Cultural Diversity: The paper introduces cultural diversity (CD) as a novel metric for evaluating T2I models. This metric leverages the quality-weighted Vendi score, which balances the diversity of artifacts with their generation quality. Various similarity kernels are defined to capture different facets of geo-cultural diversity, including continent-level, country-level, and artifact-level similarities.

Numerical Results and Implications

The human evaluation results demonstrate significant disparities in the cultural competence of T2I models across different countries and cultural concepts. Both Imagen 2 and Stable Diffusion XL showed extensive room for improvement, especially in representing artifacts from the Global South. The models frequently displayed biases towards well-represented and popular countries, with lower cultural awareness and diversity scores for countries like Brazil, Turkey, and Nigeria.

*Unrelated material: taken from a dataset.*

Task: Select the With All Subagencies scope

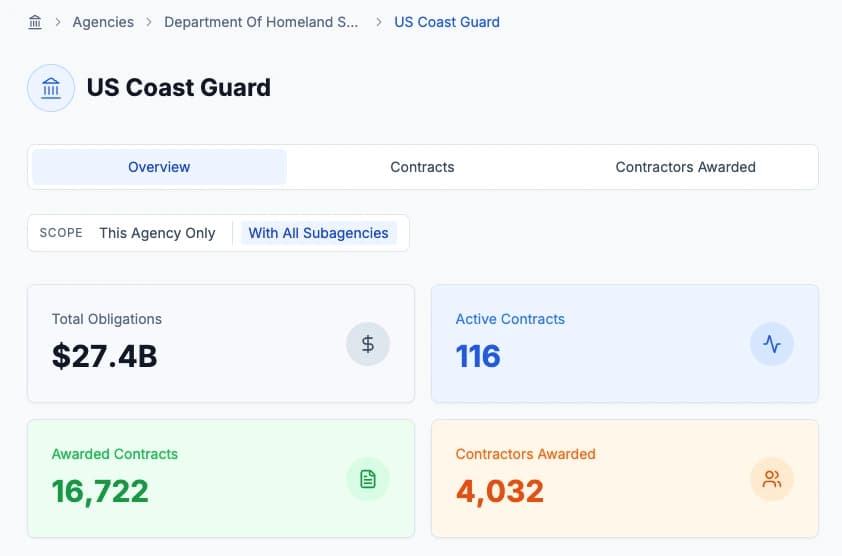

The quantitative results for cultural diversity, evaluated using a wide range of prompts and seeds, revealed that none of the models performed exceptionally well. Even the best models exhibited relatively low diversity scores, indicating a lack of comprehensive geo-cultural representation. This underscores the need for explicit prioritization of cultural diversity in the development and training of T2I models.

Future Directions

The findings of this paper have profound implications for the future development of T2I models. There is a clear need to integrate cultural competence as a core objective in model training and evaluation processes. This involves not just expanding datasets to include more culturally diverse inputs but also developing metrics that accurately capture the nuances of cultural representation.

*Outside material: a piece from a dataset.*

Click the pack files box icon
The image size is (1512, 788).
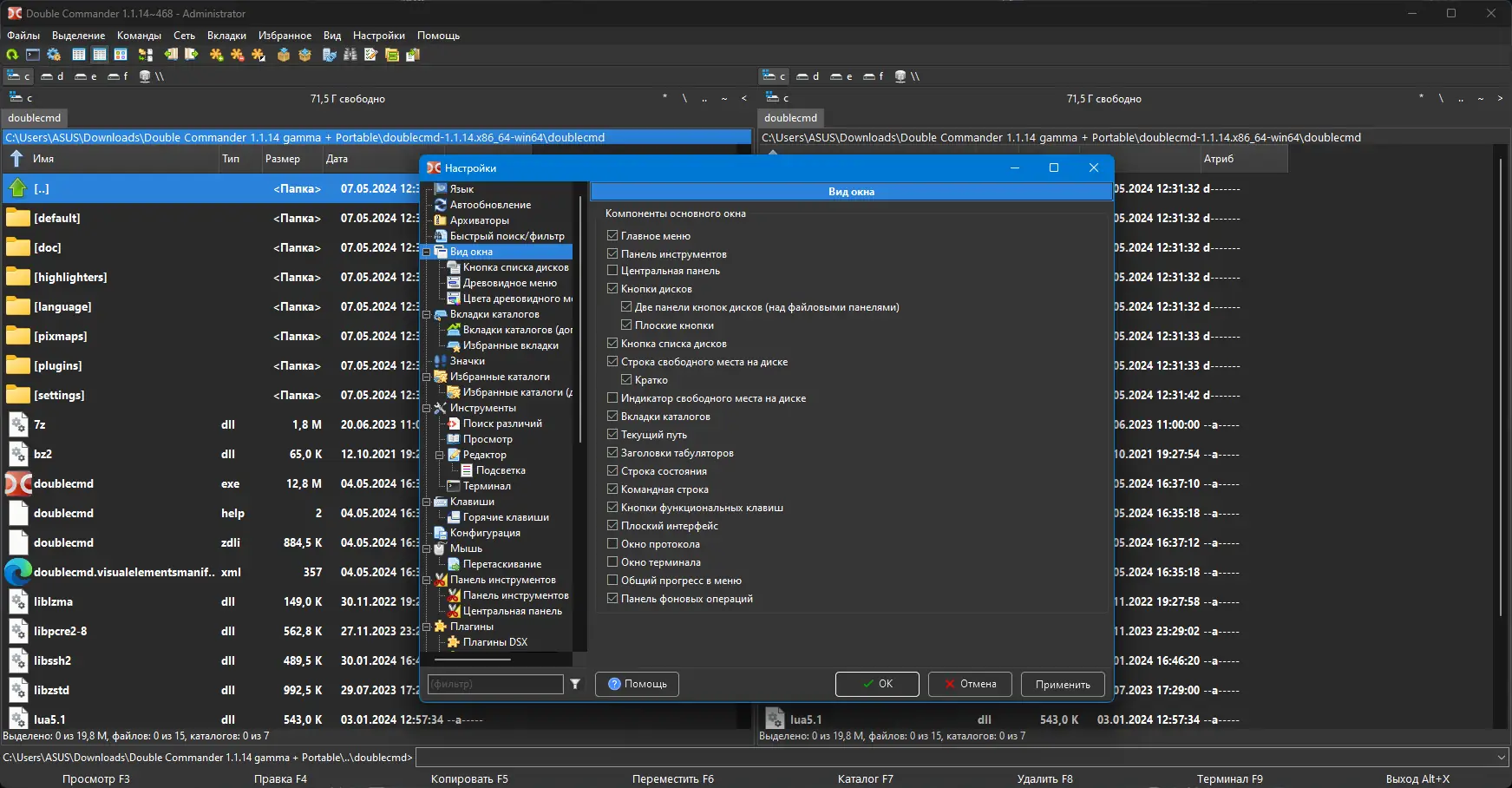tap(284, 55)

Practical Implications: For practitioners, the CUBE benchmark provides a valuable tool to evaluate and improve the cultural competence of T2I models. Integrating such evaluations into the model development lifecycle can ensure that the models serve a truly global audience, mitigating the risks of cultural misrepresentation and bias.

Theoretical Implications: From a theoretical standpoint, the introduction of novel metrics to evaluate cultural diversity contributes to the broader understanding of what constitutes fairness and inclusivity in AI models. Future research can build on this work by exploring more granular cultural definitions and incorporating additional dimensions such as sub-cultures and co-cultures.

Conclusion

In conclusion, this paper makes significant strides in highlighting and addressing the gaps in cultural competence in T2I models. The creation of the CUBE benchmark and the introduction of cultural awareness and diversity as evaluation dimensions mark an important step towards developing more inclusive and globally representative AI technologies. Future advancements in this space will likely see the integration of these benchmarks and metrics into standard model evaluation frameworks, paving the way for AI systems that better cater to the rich and diverse tapestry of human cultures.